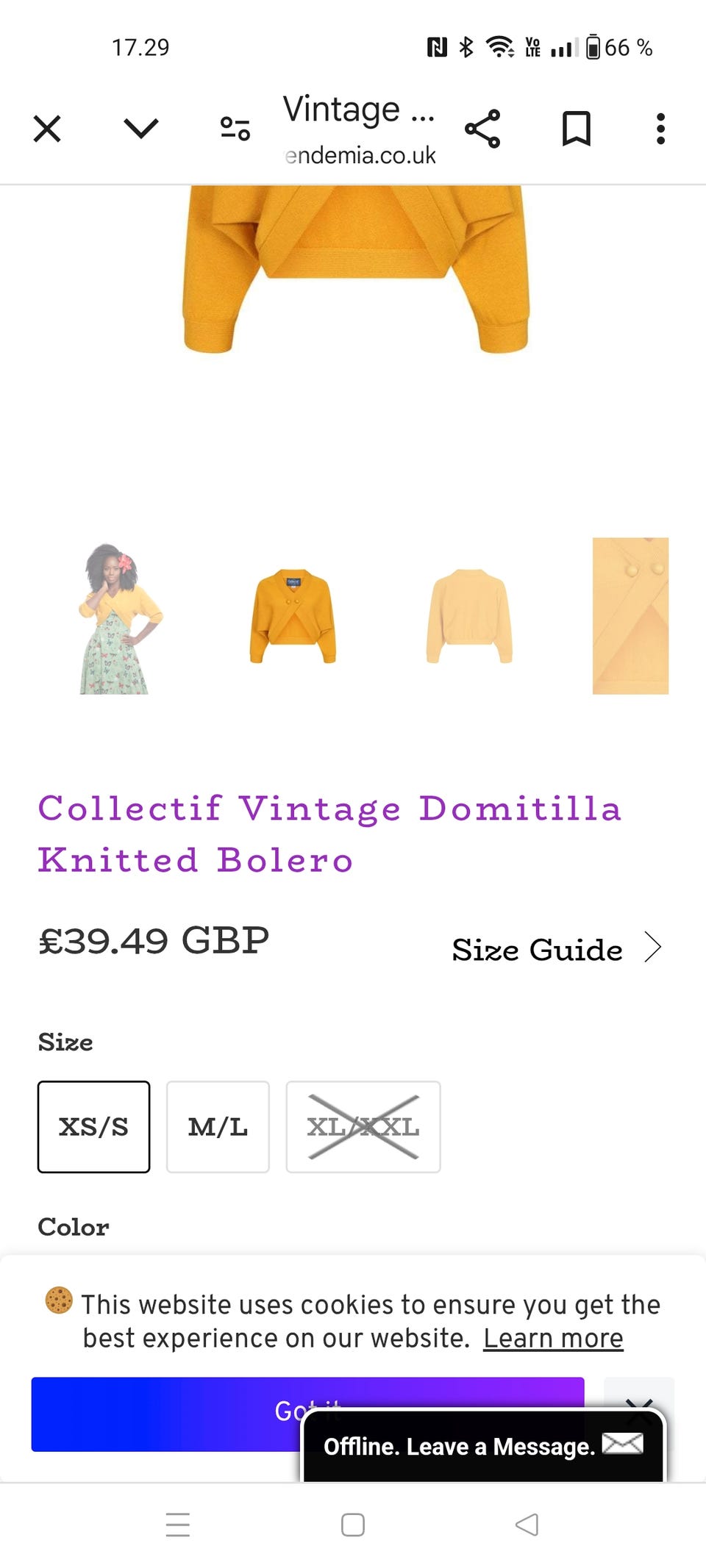706x1568 pixels.
Task: View thumbnail of model wearing bolero
Action: 118,617
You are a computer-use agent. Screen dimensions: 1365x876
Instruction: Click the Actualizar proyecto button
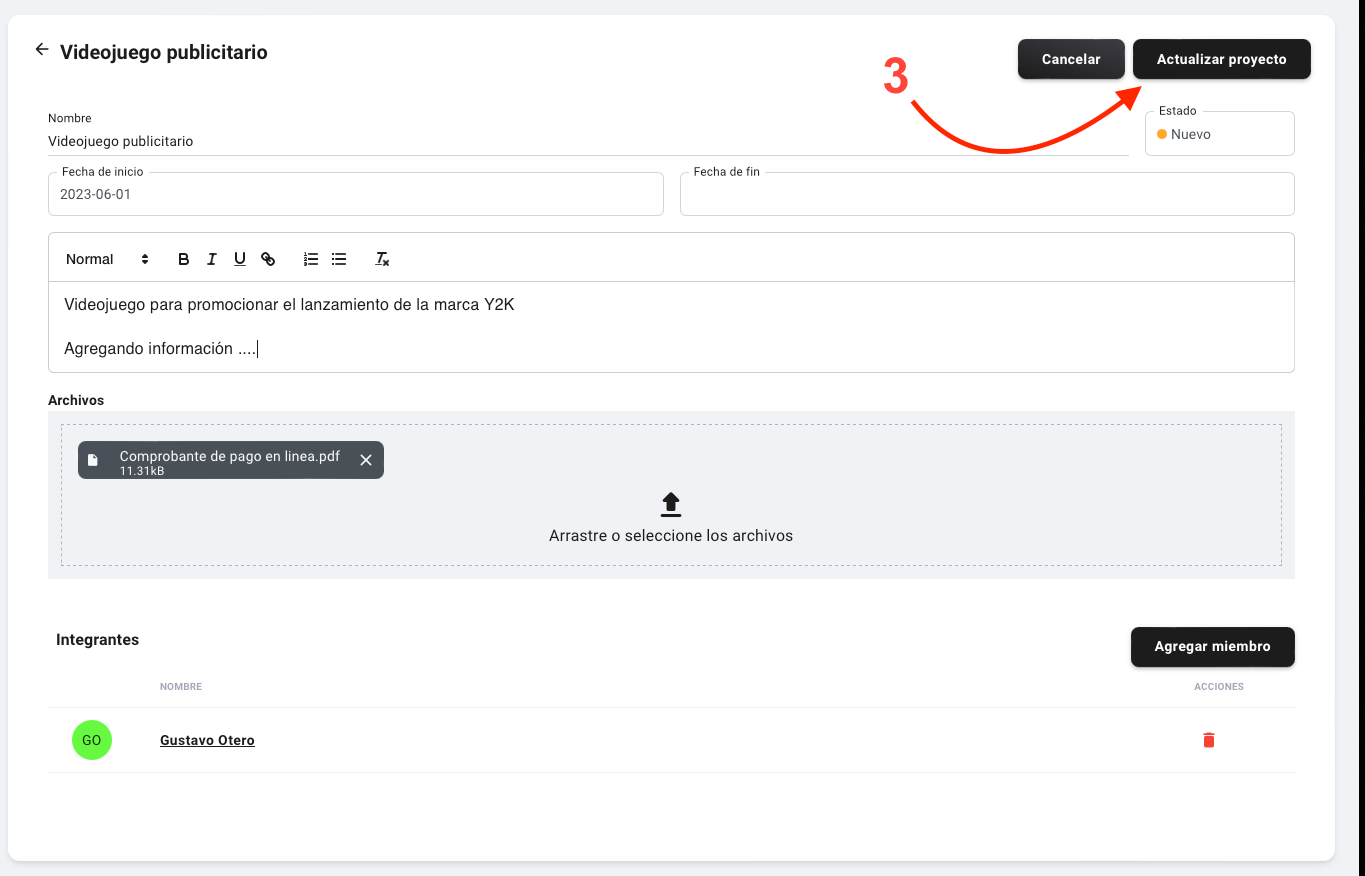click(x=1221, y=59)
========
* [REQUIRED WORK] Your answer must be the lines from the one holding "You are a computer-use" through the final line of the records above, exactly as written and without any pictures.

* [ANSWER TO THE PROBLEM]
You are a computer-use agent. Screen dimensions: 1365x876
Instruction: Click the Actualizar proyecto button
click(x=1221, y=59)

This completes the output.